Argentina, país que fuera ejemplo en el mundo por sus raíces fundacionales republicanas, se encuentra hoy en la cola de países libres y respetuosos de los derechos de los individuos.

La negativa de Daniel Scioli a presentarse al primer debate presidencial no habla mal solamente de él, de su equipo y del partido que representa, sino de la ciudadanía argentina, si es que a esta altura se puede decir que existe tal cosa como “ciudadanía”.

Las ideas republicanas, aunque desde la viveza criolla se insista en minimizar y relativizar el discurso de la decencia y de las cosas que deben tratarse con seriedad, son la piedra fundamental de una nación madura; y el debate es la manera de llegar a esa república, pero también de mantenerla en pie.

El debate no sólo debe cumplir la función de informar, sino también de educar. Es lo que sucede en los Congresos y Parlamentos del mundo libre y civilizado, cuando sus representantes debaten, el público asiste a la exposición de argumentos, cuestión más que olvidada en la Argentina de la chicana y la prepotencia.

Daniel Scioli explica que él no debate si una ley no lo obliga. Nada atenta más contra el espíritu del debate que una ley que disponga su obligatoriedad. Nada le conviene más a quien maneja la batuta oficialista del poder central y los dineros públicos que una ley diseñada al antojo de los compadritos que no se animan a defender lo que pregonan a los gritos frente a harapientos que los aplauden a cambio de un pedazo de pan.
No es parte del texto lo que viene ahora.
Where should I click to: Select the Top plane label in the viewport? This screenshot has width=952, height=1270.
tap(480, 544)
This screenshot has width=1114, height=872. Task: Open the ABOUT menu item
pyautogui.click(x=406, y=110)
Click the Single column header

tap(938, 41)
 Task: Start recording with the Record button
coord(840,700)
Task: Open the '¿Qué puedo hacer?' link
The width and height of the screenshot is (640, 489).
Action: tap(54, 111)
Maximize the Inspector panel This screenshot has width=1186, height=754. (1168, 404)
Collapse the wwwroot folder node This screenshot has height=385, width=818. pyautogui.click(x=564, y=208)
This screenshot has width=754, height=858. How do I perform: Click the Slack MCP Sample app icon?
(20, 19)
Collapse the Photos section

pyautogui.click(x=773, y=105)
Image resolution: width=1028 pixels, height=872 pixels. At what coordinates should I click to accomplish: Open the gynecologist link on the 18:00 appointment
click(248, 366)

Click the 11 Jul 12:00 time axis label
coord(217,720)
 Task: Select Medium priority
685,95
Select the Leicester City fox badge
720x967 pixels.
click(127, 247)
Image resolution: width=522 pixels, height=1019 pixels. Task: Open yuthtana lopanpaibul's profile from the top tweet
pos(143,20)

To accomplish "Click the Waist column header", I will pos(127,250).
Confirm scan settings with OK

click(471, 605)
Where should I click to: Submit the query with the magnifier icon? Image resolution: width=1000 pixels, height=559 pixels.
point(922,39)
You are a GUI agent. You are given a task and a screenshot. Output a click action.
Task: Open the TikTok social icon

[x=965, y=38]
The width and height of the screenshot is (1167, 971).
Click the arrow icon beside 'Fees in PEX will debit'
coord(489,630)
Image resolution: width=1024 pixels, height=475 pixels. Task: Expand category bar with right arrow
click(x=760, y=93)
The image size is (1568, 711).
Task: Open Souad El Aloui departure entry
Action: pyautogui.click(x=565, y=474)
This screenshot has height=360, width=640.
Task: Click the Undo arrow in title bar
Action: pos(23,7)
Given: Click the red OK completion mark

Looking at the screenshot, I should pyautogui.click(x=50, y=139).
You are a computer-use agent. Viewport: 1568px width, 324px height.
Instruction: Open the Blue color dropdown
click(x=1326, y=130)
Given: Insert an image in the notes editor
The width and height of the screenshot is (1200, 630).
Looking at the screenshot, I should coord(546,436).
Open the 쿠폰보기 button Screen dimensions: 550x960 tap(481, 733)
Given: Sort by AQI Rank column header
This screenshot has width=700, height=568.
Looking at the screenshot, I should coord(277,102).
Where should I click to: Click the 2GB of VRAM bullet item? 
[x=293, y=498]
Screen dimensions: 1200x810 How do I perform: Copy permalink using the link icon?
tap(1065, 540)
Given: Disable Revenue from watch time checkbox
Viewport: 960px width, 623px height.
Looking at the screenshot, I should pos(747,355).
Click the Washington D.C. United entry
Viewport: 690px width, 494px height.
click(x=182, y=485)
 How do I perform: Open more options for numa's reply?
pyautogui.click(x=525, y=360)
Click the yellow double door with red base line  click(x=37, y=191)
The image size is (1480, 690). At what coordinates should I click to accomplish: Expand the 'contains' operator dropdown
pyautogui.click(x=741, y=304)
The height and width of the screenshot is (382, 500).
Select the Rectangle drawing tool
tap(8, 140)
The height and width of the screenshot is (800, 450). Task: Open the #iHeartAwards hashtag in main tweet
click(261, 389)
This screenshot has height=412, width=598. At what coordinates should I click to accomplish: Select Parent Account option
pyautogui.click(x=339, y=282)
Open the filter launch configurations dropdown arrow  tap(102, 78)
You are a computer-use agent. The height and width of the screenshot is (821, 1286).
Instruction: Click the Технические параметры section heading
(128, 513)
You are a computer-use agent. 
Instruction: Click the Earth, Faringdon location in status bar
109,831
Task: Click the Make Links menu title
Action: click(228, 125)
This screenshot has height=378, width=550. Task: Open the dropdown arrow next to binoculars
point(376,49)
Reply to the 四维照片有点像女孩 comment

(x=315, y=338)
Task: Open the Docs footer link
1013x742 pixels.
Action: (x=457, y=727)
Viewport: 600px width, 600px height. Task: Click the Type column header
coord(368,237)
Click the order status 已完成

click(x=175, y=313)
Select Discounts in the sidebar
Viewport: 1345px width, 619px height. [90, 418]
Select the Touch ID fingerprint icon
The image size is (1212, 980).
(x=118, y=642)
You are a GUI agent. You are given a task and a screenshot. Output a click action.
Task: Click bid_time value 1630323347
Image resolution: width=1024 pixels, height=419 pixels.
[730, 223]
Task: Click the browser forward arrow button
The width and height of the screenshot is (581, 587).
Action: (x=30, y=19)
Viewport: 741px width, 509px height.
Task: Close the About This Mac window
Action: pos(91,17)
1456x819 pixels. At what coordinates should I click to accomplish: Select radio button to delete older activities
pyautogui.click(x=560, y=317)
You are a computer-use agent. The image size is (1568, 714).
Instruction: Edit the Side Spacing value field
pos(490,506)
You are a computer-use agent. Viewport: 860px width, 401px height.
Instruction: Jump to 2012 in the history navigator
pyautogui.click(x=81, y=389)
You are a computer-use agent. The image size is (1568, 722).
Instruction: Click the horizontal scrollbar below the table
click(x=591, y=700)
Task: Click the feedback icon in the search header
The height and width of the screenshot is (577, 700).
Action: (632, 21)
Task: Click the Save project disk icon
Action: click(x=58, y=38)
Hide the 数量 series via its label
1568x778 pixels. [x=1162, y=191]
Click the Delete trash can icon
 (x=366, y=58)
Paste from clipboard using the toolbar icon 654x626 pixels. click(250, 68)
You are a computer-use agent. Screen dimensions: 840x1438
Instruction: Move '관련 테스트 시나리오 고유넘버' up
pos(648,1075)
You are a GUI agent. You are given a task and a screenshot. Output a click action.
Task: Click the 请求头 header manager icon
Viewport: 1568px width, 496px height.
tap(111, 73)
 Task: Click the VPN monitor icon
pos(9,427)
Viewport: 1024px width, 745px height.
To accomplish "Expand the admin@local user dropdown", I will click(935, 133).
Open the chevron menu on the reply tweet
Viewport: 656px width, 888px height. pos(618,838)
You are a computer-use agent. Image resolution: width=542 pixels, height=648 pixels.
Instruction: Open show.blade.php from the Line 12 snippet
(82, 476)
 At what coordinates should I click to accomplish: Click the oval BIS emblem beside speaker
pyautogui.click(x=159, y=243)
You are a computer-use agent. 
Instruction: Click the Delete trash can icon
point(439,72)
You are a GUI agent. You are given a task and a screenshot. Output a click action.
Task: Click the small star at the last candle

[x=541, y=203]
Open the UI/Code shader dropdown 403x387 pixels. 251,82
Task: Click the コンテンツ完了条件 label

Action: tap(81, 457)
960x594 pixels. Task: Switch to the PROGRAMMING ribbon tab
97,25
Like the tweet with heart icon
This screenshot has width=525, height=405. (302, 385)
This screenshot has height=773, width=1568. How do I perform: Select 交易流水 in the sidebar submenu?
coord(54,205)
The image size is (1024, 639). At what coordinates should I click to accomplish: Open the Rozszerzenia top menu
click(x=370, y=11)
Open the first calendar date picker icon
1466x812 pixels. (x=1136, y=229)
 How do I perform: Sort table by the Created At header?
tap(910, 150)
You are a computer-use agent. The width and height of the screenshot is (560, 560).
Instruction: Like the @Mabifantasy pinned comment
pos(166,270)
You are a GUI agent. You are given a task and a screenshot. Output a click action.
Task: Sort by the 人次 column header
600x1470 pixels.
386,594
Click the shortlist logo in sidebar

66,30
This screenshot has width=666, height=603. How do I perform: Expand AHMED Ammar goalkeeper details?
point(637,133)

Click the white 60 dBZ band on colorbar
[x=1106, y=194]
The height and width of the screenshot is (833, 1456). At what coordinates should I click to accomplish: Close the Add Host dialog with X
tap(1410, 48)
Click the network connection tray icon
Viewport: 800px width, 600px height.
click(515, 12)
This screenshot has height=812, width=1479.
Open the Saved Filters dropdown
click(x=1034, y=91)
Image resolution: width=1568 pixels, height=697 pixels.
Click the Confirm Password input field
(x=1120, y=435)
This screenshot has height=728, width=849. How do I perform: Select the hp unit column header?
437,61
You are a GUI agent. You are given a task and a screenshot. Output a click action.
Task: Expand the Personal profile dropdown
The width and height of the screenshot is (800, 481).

El esfuerzo fenomenal que Daniel Scioli ha hecho para confundir al electorado sobre su pureza kirchnerista va quedando cada vez más claro. No en sus palabras, que siempre han sido claramente confusas, sino desde sus acciones, que son contundentes. La falta de respeto al público, la especulación con los votos que el clientelismo le pudiera conseguir, el orgullo que le genera la cobardía y la simpatía por los gestos que corresponden sólo a los déspotas, nos dejan clara evidencia de que el kirchnerismo con Scioli entraría en su versión recargada. En su peor versión.

La ciudadanía, y su responsabilidad frente a las acciones de los candidatos, es fundamental. La condena social es la columna vertebral de toda sociedad virtuosa. La condena social es la base moral de la república, siempre que la condena se haga a quienes hacen las cosas mal y no a quienes hacen las cosas bien.

Hoy Argentina tiene una tendencia a condenar a los rectos y aplaudir a quienes van por el camino torcido. Por ignorancia, por miedo o por lo que fuere, la actitud debe cambiar. No debe existir una ley que obligue a un aspirante a empleado público a debatir las políticas que pretende imponer sobre la vida diaria de cada uno de quienes habitan suelo argentino; deben existir consecuencias ante la burla, ante la chicana, ante el atropello y ante la falta de honestidad. Las consecuencias de una ciudadanía madura son los pilares que nos darán libertad; las consecuencias de un pueblo adolescente e incauto son el desmoronamiento de las instituciones, y por supuesto, sentar en la presidencia a un déspota que se escapará a Europa ante la desgracia, esconderá las cifras de los muertos y se negará a dar explicaciones sólo porque una ley no lo exige, pero fundamentalmente, porque el pueblo no lo hace.